* **What is required**
Reproduce the records below line for line, without altering anything in them.

Item coordinate data:
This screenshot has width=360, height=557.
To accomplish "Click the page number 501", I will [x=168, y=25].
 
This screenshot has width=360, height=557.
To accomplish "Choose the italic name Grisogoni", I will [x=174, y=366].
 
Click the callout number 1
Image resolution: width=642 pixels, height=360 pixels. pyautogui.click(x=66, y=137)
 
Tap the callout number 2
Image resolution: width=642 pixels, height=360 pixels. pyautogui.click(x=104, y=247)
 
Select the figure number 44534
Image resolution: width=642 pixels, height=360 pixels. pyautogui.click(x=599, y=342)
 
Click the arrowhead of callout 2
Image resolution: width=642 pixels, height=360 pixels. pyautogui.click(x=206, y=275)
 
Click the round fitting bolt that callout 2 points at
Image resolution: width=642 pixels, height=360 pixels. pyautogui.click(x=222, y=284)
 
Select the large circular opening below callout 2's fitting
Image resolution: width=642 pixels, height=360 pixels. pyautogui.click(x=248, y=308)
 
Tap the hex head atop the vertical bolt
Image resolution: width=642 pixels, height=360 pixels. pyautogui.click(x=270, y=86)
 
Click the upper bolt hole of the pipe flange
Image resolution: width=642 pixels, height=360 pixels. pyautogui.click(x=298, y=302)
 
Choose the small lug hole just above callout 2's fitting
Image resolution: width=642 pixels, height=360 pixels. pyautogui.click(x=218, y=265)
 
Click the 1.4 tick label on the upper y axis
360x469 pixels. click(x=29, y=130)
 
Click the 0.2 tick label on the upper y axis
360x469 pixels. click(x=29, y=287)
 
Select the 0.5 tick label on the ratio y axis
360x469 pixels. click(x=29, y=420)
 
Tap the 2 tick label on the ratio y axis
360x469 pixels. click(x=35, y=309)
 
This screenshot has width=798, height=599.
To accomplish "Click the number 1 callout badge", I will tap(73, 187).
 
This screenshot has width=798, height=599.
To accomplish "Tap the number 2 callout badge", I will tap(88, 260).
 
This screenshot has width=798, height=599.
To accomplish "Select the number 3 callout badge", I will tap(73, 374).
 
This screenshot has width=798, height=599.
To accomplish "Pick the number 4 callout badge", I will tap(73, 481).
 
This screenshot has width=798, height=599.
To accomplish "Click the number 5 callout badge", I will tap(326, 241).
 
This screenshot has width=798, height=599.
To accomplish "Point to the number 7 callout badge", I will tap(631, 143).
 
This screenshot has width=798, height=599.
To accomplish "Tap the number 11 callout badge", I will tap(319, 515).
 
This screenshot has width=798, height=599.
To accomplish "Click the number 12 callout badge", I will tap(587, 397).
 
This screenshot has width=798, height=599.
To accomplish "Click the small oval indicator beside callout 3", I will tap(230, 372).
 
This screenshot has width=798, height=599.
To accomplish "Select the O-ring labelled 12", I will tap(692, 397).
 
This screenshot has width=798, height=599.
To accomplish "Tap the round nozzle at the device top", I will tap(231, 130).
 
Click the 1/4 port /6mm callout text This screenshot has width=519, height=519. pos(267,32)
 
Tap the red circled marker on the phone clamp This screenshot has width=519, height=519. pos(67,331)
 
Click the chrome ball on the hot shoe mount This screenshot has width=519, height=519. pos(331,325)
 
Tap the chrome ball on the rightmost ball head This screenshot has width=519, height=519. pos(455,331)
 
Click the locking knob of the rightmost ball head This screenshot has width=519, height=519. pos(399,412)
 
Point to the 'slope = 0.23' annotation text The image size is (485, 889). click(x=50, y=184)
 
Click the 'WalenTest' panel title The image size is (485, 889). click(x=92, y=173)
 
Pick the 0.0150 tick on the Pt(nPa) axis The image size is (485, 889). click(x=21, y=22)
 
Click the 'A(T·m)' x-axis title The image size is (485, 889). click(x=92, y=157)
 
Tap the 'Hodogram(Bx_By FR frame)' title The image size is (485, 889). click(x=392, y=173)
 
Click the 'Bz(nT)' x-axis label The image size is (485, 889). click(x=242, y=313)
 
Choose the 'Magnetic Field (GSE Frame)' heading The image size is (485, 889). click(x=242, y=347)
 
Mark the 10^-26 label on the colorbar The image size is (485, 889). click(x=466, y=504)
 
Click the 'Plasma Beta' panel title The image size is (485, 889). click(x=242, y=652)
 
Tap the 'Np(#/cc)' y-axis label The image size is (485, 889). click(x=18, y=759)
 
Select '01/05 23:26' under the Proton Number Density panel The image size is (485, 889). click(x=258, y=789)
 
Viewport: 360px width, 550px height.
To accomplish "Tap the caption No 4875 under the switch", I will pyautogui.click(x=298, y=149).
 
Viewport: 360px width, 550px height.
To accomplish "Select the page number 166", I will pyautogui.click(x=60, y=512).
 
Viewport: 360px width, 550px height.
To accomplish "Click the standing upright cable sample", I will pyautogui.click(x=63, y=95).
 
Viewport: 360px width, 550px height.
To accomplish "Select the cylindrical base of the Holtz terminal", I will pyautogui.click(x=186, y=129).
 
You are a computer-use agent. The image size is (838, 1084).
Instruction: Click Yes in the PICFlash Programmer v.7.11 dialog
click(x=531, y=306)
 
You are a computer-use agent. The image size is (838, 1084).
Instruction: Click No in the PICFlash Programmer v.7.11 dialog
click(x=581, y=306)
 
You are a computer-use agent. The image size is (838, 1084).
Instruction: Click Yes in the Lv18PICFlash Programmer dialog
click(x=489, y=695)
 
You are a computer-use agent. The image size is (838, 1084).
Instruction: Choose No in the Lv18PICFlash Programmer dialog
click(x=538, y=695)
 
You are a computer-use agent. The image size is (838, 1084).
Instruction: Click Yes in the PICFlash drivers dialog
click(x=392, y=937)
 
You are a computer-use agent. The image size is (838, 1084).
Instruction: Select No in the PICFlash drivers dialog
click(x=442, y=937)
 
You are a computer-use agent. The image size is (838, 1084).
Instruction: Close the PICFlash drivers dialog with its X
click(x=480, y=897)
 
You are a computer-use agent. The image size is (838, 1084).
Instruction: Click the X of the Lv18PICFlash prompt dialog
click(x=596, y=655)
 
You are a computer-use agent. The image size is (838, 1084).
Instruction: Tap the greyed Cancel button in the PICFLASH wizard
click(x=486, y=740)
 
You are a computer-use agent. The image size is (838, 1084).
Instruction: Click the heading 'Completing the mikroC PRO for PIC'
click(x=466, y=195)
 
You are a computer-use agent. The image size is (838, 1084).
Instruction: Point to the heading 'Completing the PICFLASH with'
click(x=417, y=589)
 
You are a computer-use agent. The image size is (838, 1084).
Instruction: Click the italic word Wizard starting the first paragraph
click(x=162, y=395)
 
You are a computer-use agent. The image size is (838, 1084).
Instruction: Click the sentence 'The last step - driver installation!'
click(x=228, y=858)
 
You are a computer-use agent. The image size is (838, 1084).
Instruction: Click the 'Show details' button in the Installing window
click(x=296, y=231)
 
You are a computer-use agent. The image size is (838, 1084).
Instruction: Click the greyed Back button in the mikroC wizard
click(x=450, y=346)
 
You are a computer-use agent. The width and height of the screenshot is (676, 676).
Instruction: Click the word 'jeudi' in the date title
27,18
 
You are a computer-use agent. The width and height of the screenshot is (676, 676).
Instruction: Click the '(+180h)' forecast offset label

* **Task result**
This screenshot has width=360, height=557.
To accomplish "Click the page number 501", I will [x=168, y=25].
 
This screenshot has width=360, height=557.
To accomplish "Choose the italic name Grisogoni", I will [x=174, y=366].
 
Click the callout number 1
Image resolution: width=642 pixels, height=360 pixels. pyautogui.click(x=66, y=137)
 
Tap the callout number 2
Image resolution: width=642 pixels, height=360 pixels. pyautogui.click(x=104, y=247)
 
Select the figure number 44534
Image resolution: width=642 pixels, height=360 pixels. pyautogui.click(x=599, y=342)
 
Click the arrowhead of callout 2
Image resolution: width=642 pixels, height=360 pixels. pyautogui.click(x=206, y=275)
 
Click the round fitting bolt that callout 2 points at
Image resolution: width=642 pixels, height=360 pixels. pyautogui.click(x=222, y=284)
 
Select the large circular opening below callout 2's fitting
Image resolution: width=642 pixels, height=360 pixels. pyautogui.click(x=248, y=308)
 
Tap the hex head atop the vertical bolt
Image resolution: width=642 pixels, height=360 pixels. pyautogui.click(x=270, y=86)
 
Click the upper bolt hole of the pipe flange
Image resolution: width=642 pixels, height=360 pixels. pyautogui.click(x=298, y=302)
 
Choose the small lug hole just above callout 2's fitting
Image resolution: width=642 pixels, height=360 pixels. pyautogui.click(x=218, y=265)
 
Click the 1.4 tick label on the upper y axis
360x469 pixels. click(x=29, y=130)
 
Click the 0.2 tick label on the upper y axis
360x469 pixels. click(x=29, y=287)
 
Select the 0.5 tick label on the ratio y axis
360x469 pixels. click(x=29, y=420)
 
Tap the 2 tick label on the ratio y axis
360x469 pixels. click(x=35, y=309)
 
This screenshot has width=798, height=599.
To accomplish "Click the number 1 callout badge", I will tap(73, 187).
 
This screenshot has width=798, height=599.
To accomplish "Tap the number 2 callout badge", I will tap(88, 260).
 
This screenshot has width=798, height=599.
To accomplish "Select the number 3 callout badge", I will tap(73, 374).
 
This screenshot has width=798, height=599.
To accomplish "Pick the number 4 callout badge", I will tap(73, 481).
 
This screenshot has width=798, height=599.
To accomplish "Click the number 5 callout badge", I will tap(326, 241).
 
This screenshot has width=798, height=599.
To accomplish "Point to the number 7 callout badge", I will tap(631, 143).
 
This screenshot has width=798, height=599.
To accomplish "Tap the number 11 callout badge", I will tap(319, 515).
 
This screenshot has width=798, height=599.
To accomplish "Click the number 12 callout badge", I will tap(587, 397).
 
This screenshot has width=798, height=599.
To accomplish "Click the small oval indicator beside callout 3", I will tap(230, 372).
 
This screenshot has width=798, height=599.
To accomplish "Select the O-ring labelled 12", I will tap(692, 397).
 
This screenshot has width=798, height=599.
To accomplish "Tap the round nozzle at the device top", I will tap(231, 130).
 
Click the 1/4 port /6mm callout text This screenshot has width=519, height=519. pos(267,32)
 
Tap the red circled marker on the phone clamp This screenshot has width=519, height=519. pos(67,331)
 
Click the chrome ball on the hot shoe mount This screenshot has width=519, height=519. pos(331,325)
 
Tap the chrome ball on the rightmost ball head This screenshot has width=519, height=519. pos(455,331)
 
Click the locking knob of the rightmost ball head This screenshot has width=519, height=519. pos(399,412)
 
Point to the 'slope = 0.23' annotation text The image size is (485, 889). click(x=50, y=184)
 
Click the 'WalenTest' panel title The image size is (485, 889). click(x=92, y=173)
 
Pick the 0.0150 tick on the Pt(nPa) axis The image size is (485, 889). click(x=21, y=22)
 
Click the 'A(T·m)' x-axis title The image size is (485, 889). click(x=92, y=157)
 
Tap the 'Hodogram(Bx_By FR frame)' title The image size is (485, 889). click(x=392, y=173)
 
Click the 'Bz(nT)' x-axis label The image size is (485, 889). click(x=242, y=313)
 
Choose the 'Magnetic Field (GSE Frame)' heading The image size is (485, 889). click(x=242, y=347)
 
Mark the 10^-26 label on the colorbar The image size is (485, 889). click(x=466, y=504)
 
Click the 'Plasma Beta' panel title The image size is (485, 889). click(x=242, y=652)
 
Tap the 'Np(#/cc)' y-axis label The image size is (485, 889). click(x=18, y=759)
 
Select '01/05 23:26' under the Proton Number Density panel The image size is (485, 889). click(x=258, y=789)
 
Viewport: 360px width, 550px height.
To accomplish "Tap the caption No 4875 under the switch", I will pyautogui.click(x=298, y=149).
 
Viewport: 360px width, 550px height.
To accomplish "Select the page number 166", I will pyautogui.click(x=60, y=512).
 
Viewport: 360px width, 550px height.
To accomplish "Click the standing upright cable sample", I will pyautogui.click(x=63, y=95).
 
Viewport: 360px width, 550px height.
To accomplish "Select the cylindrical base of the Holtz terminal", I will pyautogui.click(x=186, y=129).
 
You are a computer-use agent. The image size is (838, 1084).
Instruction: Click Yes in the PICFlash Programmer v.7.11 dialog
click(x=531, y=306)
 
You are a computer-use agent. The image size is (838, 1084).
Instruction: Click No in the PICFlash Programmer v.7.11 dialog
click(x=581, y=306)
 
You are a computer-use agent. The image size is (838, 1084).
Instruction: Click Yes in the Lv18PICFlash Programmer dialog
click(x=489, y=695)
 
You are a computer-use agent. The image size is (838, 1084).
Instruction: Choose No in the Lv18PICFlash Programmer dialog
click(x=538, y=695)
 
You are a computer-use agent. The image size is (838, 1084).
Instruction: Click Yes in the PICFlash drivers dialog
click(x=392, y=937)
 
You are a computer-use agent. The image size is (838, 1084).
Instruction: Select No in the PICFlash drivers dialog
click(x=442, y=937)
 
You are a computer-use agent. The image size is (838, 1084).
Instruction: Close the PICFlash drivers dialog with its X
click(x=480, y=897)
 
You are a computer-use agent. The image size is (838, 1084).
Instruction: Click the X of the Lv18PICFlash prompt dialog
click(x=596, y=655)
 
You are a computer-use agent. The image size is (838, 1084).
Instruction: Tap the greyed Cancel button in the PICFLASH wizard
click(x=486, y=740)
 
You are a computer-use agent. The image size is (838, 1084).
Instruction: Click the heading 'Completing the mikroC PRO for PIC'
click(x=466, y=195)
 
You are a computer-use agent. The image size is (838, 1084).
Instruction: Point to the heading 'Completing the PICFLASH with'
click(x=417, y=589)
 
You are a computer-use agent. The image size is (838, 1084).
Instruction: Click the italic word Wizard starting the first paragraph
click(x=162, y=395)
 
You are a computer-use agent. The image size is (838, 1084).
Instruction: Click the sentence 'The last step - driver installation!'
click(x=228, y=858)
 
You are a computer-use agent. The image size is (838, 1084).
Instruction: Click the 'Show details' button in the Installing window
click(x=296, y=231)
 
You are a computer-use agent. The image size is (838, 1084).
Instruction: Click the greyed Back button in the mikroC wizard
click(x=450, y=346)
 
You are a computer-use agent. The width and height of the screenshot is (676, 676).
Instruction: Click the word 'jeudi' in the date title
27,18
 
You are a computer-use agent. The width and height of the screenshot is (676, 676).
Instruction: Click the '(+180h)' forecast offset label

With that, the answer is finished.